> _What the exercise asks_: Filter by the string "icon": return the lines of the material that contain it.

> _Record excerpts_:
⟨
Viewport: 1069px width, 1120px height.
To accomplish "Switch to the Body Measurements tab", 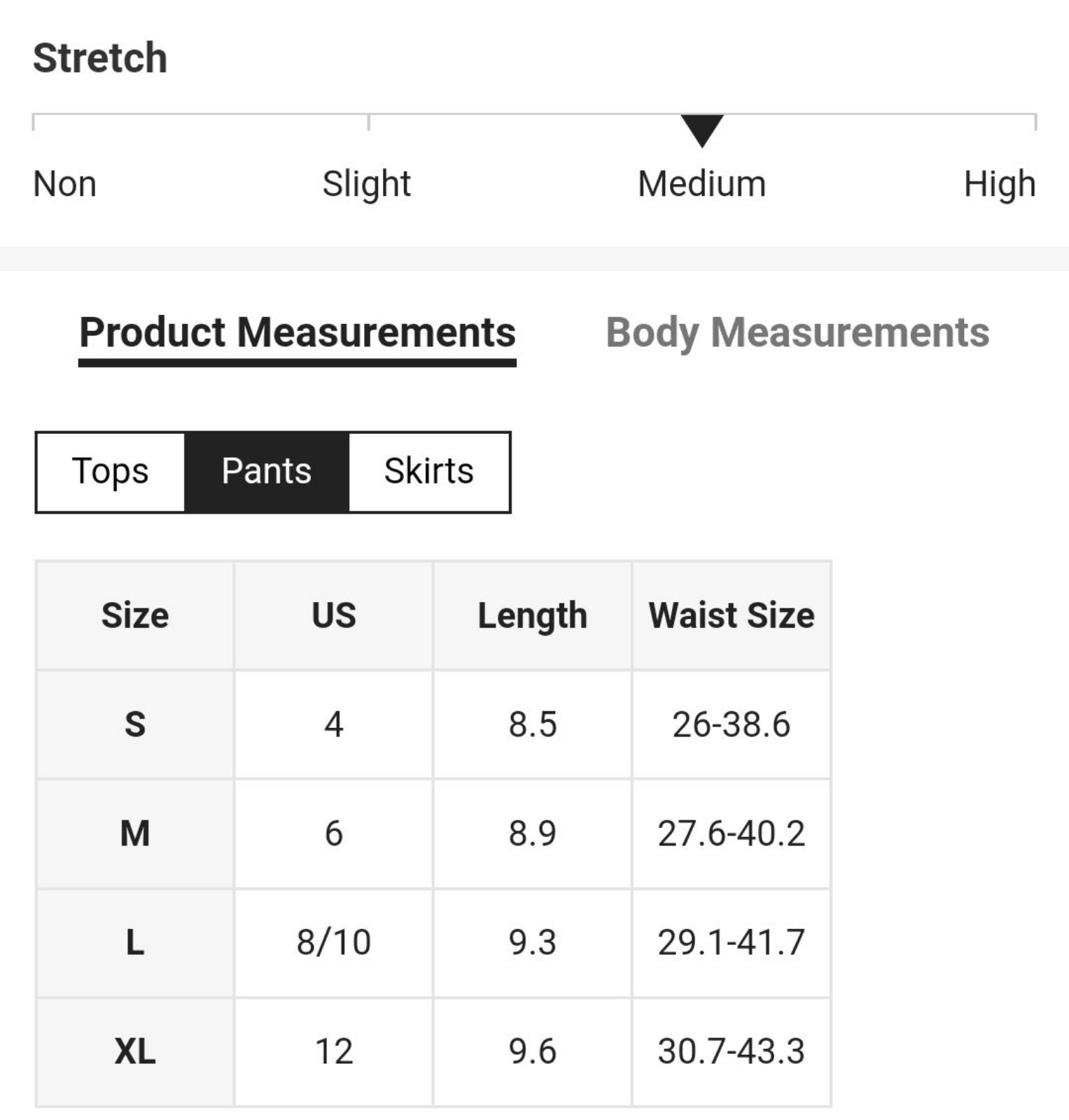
⟩
⟨
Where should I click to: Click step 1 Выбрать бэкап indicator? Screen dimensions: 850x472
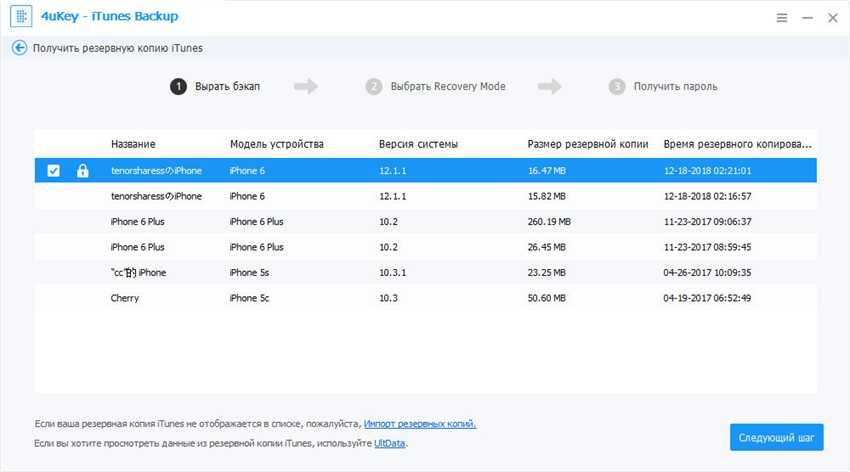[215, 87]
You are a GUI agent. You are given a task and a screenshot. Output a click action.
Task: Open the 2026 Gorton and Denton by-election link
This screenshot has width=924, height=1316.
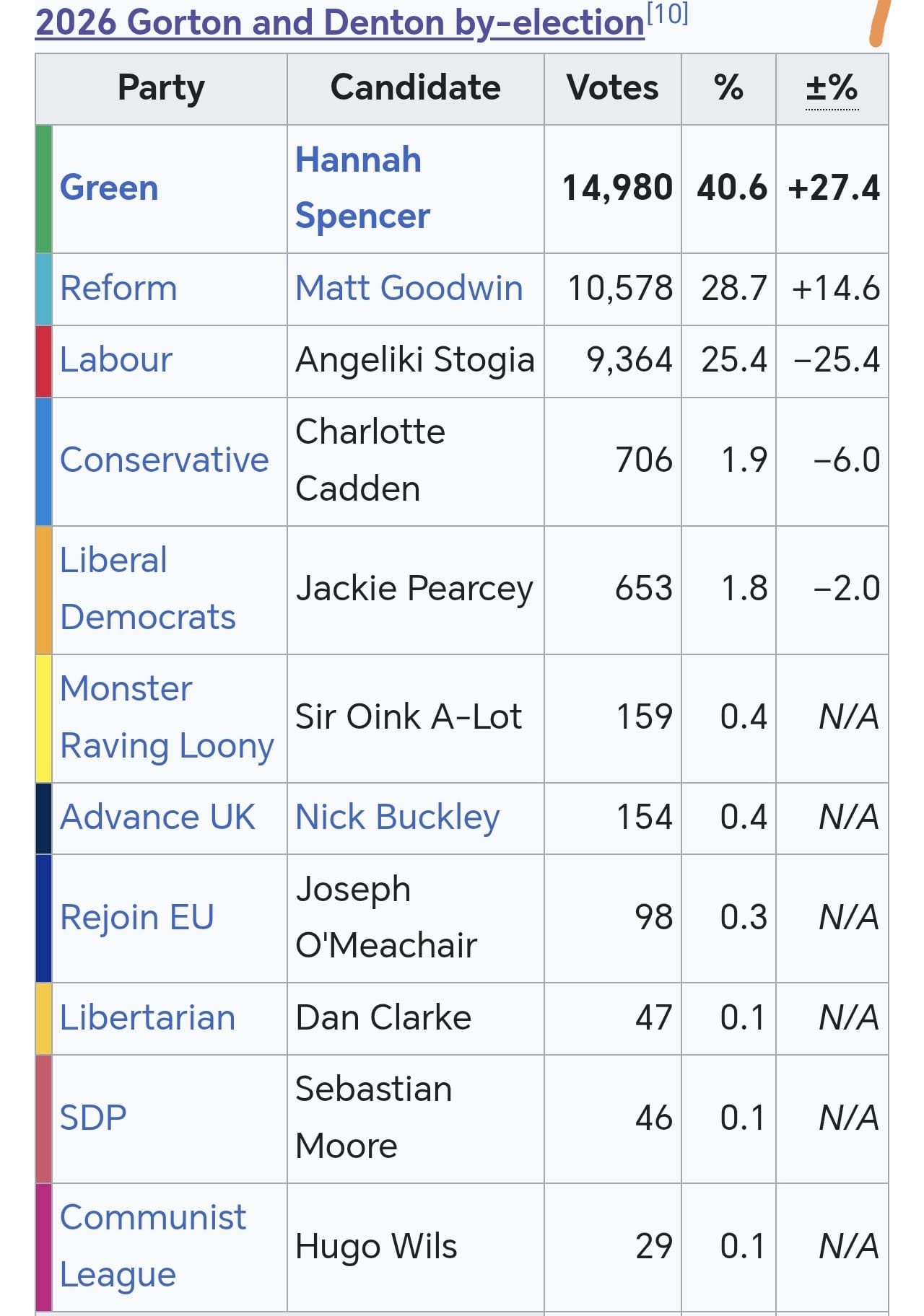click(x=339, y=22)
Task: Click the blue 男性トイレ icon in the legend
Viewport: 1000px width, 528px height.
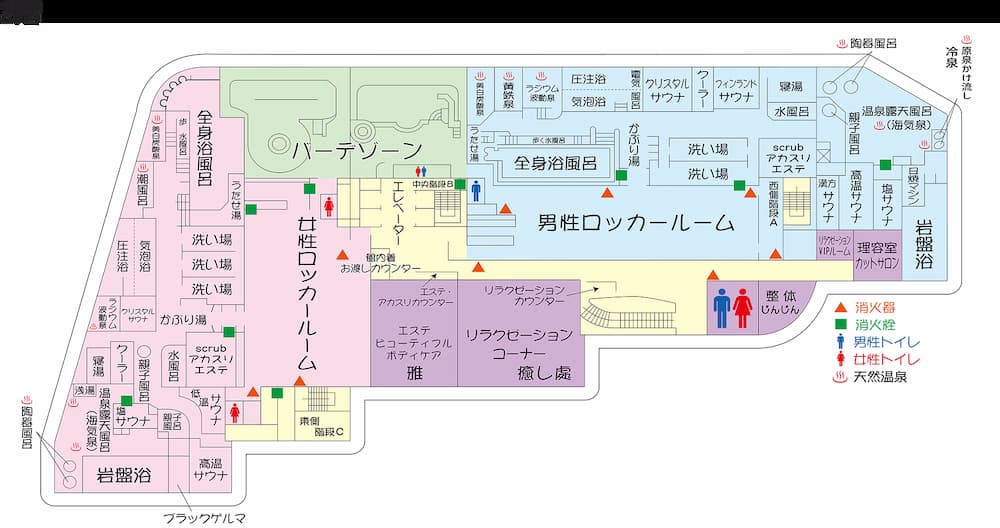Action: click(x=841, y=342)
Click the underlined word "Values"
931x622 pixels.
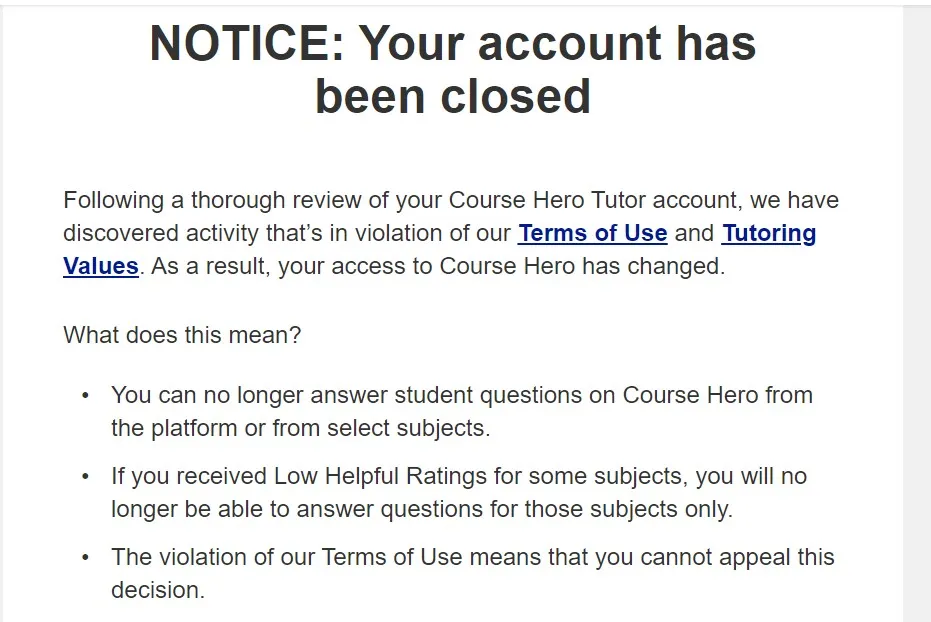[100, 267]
⟩
⟨
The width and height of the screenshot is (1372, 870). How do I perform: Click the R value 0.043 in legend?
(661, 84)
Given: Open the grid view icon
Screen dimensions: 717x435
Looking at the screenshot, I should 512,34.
⟩
> _Answer to this exercise_:
Task: Click the blue 男性トイレ icon in the legend
Given: Open the grid view icon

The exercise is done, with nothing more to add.